A medical oncologist by training, Valeri is at a prime position to see the promise and hurdles of liquid biopsies in deciding and monitoring treatment in patients with cancers, including advanced metastatic colorectal cancer. He believes accelerating precision cancer medicine will rely on the potential of liquid and tissue biopsies, primarily based on the combination of different biomarkers improving overall patient selection.
On behalf of Diagnostics World News, Emily Le spoke with Valeri about the outcomes of liquid biopsy compared to tissue biopsy, how to know which combination of biomarkers to use for liquid biopsy, and more.
Editor's note: Emily Le, a conference producer at Cambridge Healthtech Institute, is planning a track dedicated to Clinical Applications of Circulating Biomarkers at the upcoming Molecular Diagnostics Europe Conference in Lisbon, Portugal, May 6-9. Valeri will be speaking on the program. Their conversation has been edited for length and clarity.
Diagnostics World News: How is liquid biopsy compared to tissue biopsy?
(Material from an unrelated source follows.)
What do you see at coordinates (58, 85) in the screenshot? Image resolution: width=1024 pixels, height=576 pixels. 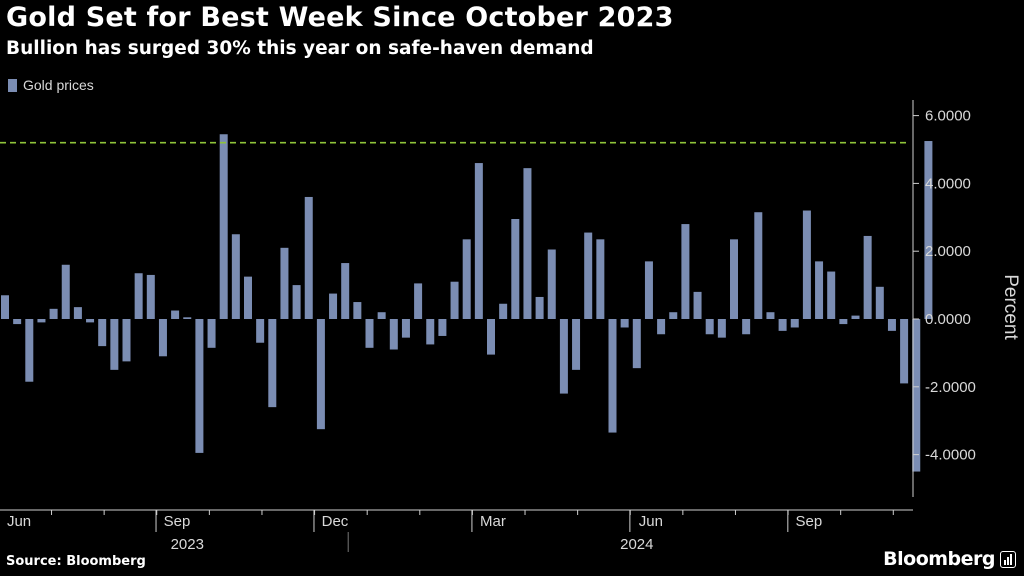 I see `legend-label: Gold prices` at bounding box center [58, 85].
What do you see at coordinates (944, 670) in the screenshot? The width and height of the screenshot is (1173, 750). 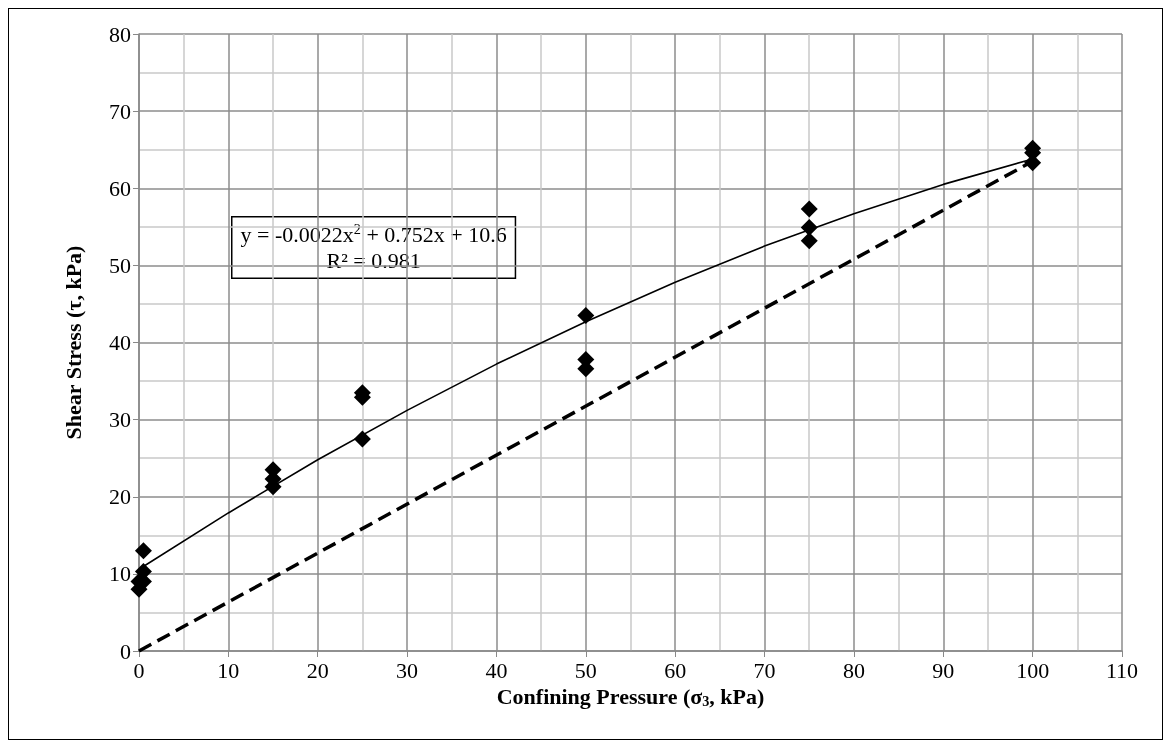 I see `x-tick-label: 90` at bounding box center [944, 670].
Are there any studies that correlate the outcomes using these two types of diagnostics in parallel?
Nicola Valeri: A number of studies comparing tissue and liquid biopsies have been reported. Even though some technical issues related to the use of blood-based (liquid) biopsies have emerged, the feeling is that liquid biopsies may be more rapid and cost/effective than tissue biopsies. Furthermore, liquid biopsies may overcome issues related to tumor heterogeneity in tissues better capturing the complexity of cancer.
There are many types of biomarkers that are currently used for liquid biopsy such as cfDNA, CTCs, exosomes, platelets, extracellular vesicle, and many more. How do we know when to use what and which combination of biomarkers to use?
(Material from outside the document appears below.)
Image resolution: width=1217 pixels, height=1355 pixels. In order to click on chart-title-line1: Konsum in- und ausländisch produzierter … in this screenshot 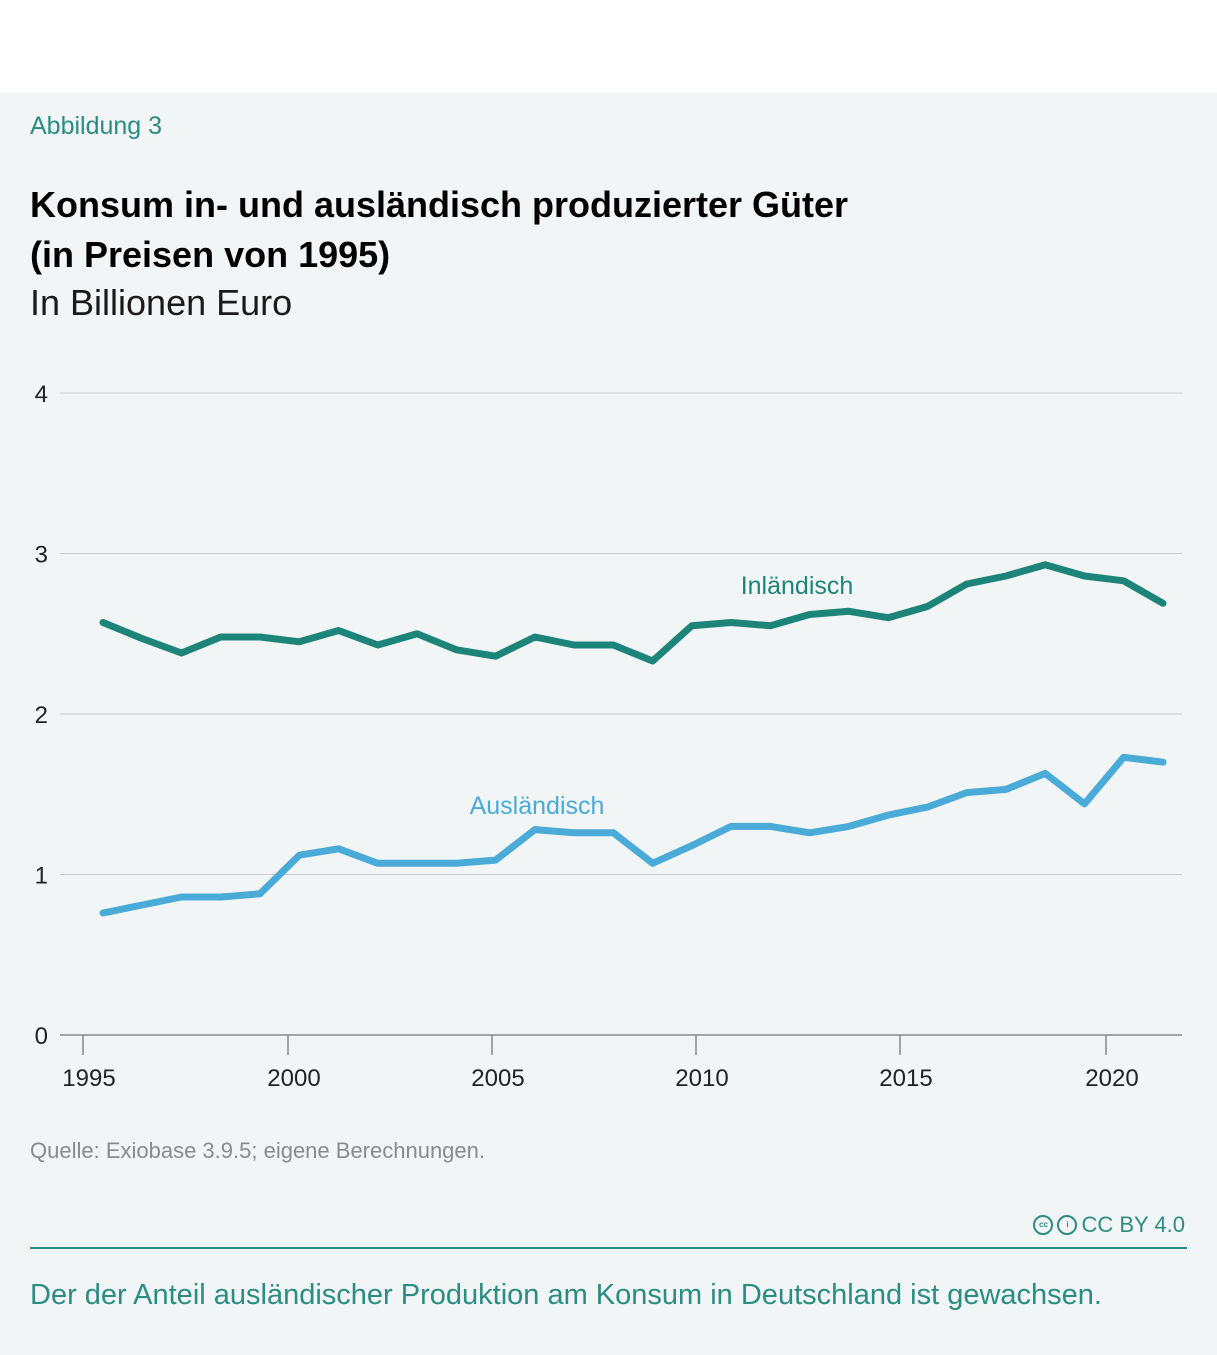, I will do `click(440, 204)`.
cfDNA appears as one of the most promising applications in the clinical setting; however other technologies might prove beneficial in understanding the metastatic dissemination (i.e. CTC and CTC clusters in breast cancer). Similarly, exosomes, vesicles and circulating microRNAs might help to understand crosstalk between cancer and stroma. I believe that all these technologies will be complementary at clinical and pre-clinical level in advancing the understanding of cancer biology and patient’s management.
The field of liquid biopsy is very crowded right now. How do we sniff out hope from hype?
From a clinical standpoint, prospective validation of different platforms in the context of clinical trials will help to understand the true potential of liquid biopsies in managing metastatic cancer patients or patients with minimal residual disease after an operation. Proving that adapting, escalating, or de-escalating treatment can improve patients’ outcomes and/or reduce toxicity from unnecessary treatments will help to prove the true potential of liquid biopsies in the clinic.